Worth highlighting: the model wasn't told to "drop Nishiki Market" or "add Arashiyama". It chose to re-rank based on the hint. All three hinted children **independently agreed** on the substitution. Cost went further and added meta-commentary like "though dining options may be pricey" and an explicit "Cost Optimization" footer that the others didn't.

## Full itineraries

See [`results-2026-05-18/summary.md`](./results-2026-05-18/summary.md) for the auto-generated render of all four agents' final answers. Raw per-event JSONL is in the same directory.

## What this validates

1. **The BRANCH primitive works on a real agent workload.** 4 s pause, 0 errors, all 4 agents completed cleanly with their respective post-branch reasoning.
2. **In-guest agents are pause-blind.** No socket errors, no timeouts at wake-up, no retries needed in this run. Same pattern we measured synthetically in [`bench/pause-window/RESULTS-v0.2.md`](../../bench/pause-window/RESULTS-v0.2.md), now confirmed on a real LLM agent.
3. **Hint-based perturbation post-branch is real.** Each child's NEXT LLM call sees a different system message; the inherited conversation history + tool results stay the same. This is the cheapest faithful model of speculative parallel exploration on a stateful agent.

## What the earlier run 9 shows (and what we learned from it)

The first end-to-end run (committed in [`results-2026-05-17/`](./results-2026-05-17/)) used Qwen2.5-7B-Instruct. The mechanism worked but the model:
- Had network retries on first call after restore (~90 s wall before reaching branch)
- Occasionally emitted tool-call arguments as freeform content
- Kept calling search_places past the point where it should have produced a final answer

The hint side-channel STILL worked — the children's in-flight `think` events showed clear divergence (e.g. minimal's "Nishiki Market - food, $" vs the original "food, $$" — model self-downgraded the price).
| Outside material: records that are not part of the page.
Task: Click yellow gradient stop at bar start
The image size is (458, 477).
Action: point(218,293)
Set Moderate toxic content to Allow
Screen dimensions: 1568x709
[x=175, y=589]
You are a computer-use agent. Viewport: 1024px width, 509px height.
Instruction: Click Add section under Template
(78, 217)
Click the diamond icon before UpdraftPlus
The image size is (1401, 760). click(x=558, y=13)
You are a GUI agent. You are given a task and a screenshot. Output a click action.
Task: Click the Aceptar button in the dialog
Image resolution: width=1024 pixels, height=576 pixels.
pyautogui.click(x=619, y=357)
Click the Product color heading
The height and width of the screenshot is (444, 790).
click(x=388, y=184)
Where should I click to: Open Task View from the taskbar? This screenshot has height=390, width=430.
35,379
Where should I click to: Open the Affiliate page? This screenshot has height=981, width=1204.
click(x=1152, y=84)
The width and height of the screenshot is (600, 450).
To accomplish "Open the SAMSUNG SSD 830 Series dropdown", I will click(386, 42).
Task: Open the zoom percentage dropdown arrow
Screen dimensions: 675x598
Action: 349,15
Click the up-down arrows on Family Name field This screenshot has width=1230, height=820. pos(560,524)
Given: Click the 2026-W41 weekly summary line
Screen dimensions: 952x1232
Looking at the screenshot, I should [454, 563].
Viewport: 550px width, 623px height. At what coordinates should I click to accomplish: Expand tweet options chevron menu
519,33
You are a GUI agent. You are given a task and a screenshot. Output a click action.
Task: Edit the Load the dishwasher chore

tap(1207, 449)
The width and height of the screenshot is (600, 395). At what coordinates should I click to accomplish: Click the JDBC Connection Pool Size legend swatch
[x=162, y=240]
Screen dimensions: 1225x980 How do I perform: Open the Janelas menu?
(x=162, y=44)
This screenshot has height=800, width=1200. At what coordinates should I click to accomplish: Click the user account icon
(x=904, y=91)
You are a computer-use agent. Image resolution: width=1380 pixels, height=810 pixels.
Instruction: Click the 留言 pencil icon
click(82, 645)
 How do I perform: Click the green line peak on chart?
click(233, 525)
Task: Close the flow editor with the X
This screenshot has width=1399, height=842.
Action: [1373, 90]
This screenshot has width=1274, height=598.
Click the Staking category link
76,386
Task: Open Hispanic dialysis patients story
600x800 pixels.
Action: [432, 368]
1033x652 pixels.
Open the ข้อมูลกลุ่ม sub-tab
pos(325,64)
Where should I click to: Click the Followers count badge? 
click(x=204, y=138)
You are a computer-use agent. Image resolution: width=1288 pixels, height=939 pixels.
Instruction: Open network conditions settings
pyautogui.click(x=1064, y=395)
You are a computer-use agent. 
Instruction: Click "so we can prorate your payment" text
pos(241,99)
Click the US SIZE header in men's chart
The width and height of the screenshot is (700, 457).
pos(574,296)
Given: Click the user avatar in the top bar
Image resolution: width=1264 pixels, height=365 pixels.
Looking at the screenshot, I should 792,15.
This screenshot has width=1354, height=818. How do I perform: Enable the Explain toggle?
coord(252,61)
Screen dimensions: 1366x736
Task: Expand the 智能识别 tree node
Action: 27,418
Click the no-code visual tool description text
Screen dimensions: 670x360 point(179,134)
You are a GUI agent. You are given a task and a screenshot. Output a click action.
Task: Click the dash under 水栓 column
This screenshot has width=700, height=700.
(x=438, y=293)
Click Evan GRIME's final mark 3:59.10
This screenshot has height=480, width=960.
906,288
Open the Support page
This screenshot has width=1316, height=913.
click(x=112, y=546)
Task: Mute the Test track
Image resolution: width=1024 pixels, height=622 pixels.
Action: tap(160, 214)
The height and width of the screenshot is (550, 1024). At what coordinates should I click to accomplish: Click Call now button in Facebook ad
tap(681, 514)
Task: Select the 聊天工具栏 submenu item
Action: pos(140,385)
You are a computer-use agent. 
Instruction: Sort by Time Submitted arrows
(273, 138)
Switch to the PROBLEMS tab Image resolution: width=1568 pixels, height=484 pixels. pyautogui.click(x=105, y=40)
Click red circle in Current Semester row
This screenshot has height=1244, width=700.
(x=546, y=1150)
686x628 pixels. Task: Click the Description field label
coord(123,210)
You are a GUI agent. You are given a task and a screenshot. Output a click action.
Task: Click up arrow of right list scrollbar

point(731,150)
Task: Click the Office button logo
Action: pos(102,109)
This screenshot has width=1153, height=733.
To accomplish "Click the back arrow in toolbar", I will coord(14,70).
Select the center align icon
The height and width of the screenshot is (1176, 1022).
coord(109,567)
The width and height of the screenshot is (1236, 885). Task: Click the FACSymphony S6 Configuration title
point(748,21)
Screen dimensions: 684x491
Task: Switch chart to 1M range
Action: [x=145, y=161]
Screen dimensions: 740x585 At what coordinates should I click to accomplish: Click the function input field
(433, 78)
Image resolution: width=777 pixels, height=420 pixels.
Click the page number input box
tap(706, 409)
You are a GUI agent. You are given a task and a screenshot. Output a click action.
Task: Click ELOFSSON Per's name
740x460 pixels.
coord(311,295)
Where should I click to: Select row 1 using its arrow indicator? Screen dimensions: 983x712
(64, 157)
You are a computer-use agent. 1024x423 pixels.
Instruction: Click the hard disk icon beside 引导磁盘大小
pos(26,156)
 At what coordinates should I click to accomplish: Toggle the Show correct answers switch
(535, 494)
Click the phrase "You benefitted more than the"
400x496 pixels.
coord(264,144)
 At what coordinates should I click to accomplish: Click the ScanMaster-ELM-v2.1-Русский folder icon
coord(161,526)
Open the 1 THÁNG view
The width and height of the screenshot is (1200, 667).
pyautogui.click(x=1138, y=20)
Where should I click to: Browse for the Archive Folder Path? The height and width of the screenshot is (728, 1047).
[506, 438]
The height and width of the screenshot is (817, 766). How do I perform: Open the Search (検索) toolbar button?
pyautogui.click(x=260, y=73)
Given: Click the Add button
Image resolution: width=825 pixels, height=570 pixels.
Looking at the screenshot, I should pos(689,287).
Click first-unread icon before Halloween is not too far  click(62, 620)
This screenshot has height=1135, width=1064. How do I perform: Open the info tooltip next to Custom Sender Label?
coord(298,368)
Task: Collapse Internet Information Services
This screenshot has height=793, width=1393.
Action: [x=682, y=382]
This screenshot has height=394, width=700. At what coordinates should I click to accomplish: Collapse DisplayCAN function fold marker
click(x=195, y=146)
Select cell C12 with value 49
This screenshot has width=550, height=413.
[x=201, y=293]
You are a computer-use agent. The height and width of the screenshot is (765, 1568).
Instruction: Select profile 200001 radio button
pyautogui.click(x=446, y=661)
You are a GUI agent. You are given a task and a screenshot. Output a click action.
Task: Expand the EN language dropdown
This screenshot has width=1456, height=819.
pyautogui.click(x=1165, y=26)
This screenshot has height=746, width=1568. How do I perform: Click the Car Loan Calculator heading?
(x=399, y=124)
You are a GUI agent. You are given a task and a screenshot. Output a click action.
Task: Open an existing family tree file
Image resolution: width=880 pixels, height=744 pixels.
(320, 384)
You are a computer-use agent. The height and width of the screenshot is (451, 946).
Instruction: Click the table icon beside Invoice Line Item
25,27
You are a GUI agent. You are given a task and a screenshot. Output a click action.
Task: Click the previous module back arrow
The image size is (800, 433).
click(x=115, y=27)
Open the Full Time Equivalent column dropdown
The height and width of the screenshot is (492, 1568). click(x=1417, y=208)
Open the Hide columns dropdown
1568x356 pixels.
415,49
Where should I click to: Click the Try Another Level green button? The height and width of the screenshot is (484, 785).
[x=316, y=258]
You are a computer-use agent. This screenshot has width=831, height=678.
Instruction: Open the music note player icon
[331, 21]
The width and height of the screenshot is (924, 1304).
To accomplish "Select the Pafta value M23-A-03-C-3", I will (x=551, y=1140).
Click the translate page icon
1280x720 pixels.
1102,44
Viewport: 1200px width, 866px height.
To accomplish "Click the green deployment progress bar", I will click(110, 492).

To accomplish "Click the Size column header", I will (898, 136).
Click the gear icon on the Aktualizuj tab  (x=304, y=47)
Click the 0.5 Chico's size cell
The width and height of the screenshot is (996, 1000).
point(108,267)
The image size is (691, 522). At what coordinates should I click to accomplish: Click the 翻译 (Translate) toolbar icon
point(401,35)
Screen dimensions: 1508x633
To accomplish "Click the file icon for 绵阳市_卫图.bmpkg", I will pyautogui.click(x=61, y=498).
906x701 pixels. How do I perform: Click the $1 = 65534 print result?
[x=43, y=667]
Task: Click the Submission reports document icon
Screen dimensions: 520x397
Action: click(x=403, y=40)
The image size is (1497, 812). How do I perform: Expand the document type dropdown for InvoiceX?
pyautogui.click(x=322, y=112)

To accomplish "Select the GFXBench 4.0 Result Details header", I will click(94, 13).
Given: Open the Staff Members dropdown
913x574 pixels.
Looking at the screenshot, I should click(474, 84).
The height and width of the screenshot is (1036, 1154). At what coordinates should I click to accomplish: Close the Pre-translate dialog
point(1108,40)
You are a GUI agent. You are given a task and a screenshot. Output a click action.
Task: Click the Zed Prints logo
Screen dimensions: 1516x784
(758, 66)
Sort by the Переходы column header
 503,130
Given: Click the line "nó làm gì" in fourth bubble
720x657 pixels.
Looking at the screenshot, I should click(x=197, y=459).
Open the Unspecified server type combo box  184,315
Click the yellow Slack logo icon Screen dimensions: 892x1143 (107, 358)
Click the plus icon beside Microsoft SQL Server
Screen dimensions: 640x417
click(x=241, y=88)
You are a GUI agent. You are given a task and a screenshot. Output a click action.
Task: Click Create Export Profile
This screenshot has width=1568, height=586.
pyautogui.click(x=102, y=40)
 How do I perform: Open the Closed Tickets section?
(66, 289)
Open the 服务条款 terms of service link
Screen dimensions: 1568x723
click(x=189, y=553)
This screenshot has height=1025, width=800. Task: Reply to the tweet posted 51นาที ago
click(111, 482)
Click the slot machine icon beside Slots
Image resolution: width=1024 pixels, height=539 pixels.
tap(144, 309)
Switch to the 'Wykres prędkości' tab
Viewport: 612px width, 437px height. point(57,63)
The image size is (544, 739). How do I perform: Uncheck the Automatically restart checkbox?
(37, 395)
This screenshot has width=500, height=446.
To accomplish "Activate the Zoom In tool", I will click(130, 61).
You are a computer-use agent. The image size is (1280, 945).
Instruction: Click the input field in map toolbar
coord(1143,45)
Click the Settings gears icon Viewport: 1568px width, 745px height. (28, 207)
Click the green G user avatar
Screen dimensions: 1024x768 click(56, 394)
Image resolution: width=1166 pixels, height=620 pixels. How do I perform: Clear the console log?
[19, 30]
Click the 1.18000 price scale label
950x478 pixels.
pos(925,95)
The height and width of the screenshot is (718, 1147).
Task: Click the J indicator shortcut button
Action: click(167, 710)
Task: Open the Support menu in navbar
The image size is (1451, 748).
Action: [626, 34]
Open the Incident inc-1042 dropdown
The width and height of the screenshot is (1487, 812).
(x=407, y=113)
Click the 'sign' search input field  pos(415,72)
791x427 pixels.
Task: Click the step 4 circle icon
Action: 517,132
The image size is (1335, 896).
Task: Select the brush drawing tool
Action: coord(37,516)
But the answers came out messy.

The fix landed in PR #66:
1. Default model bumped to DeepSeek-V3 (much better tool discipline)
2. System prompt explicit about "use each tool at most twice, then stop calling tools"
3. `branch_after_step=2` (DeepSeek converges in 2 steps; the prior `=3` was unreachable)
4. `summarize.py` falls back to last `think` when no `answer` exists, so future flaky runs still tell a story

run-12 (2026-05-18) reflects all of those. Same mechanism, cleaner output.

## Reproducing

```bash
export FORKD_URL=http://127.0.0.1:8889
export FORKD_TOKEN=$(cat /etc/forkd/token)
export SILICONFLOW_API_KEY=...
bash recipes/langgraph-react/demo.sh
```

`recipes/langgraph-react/README.md` has the detailed recipe + design notes.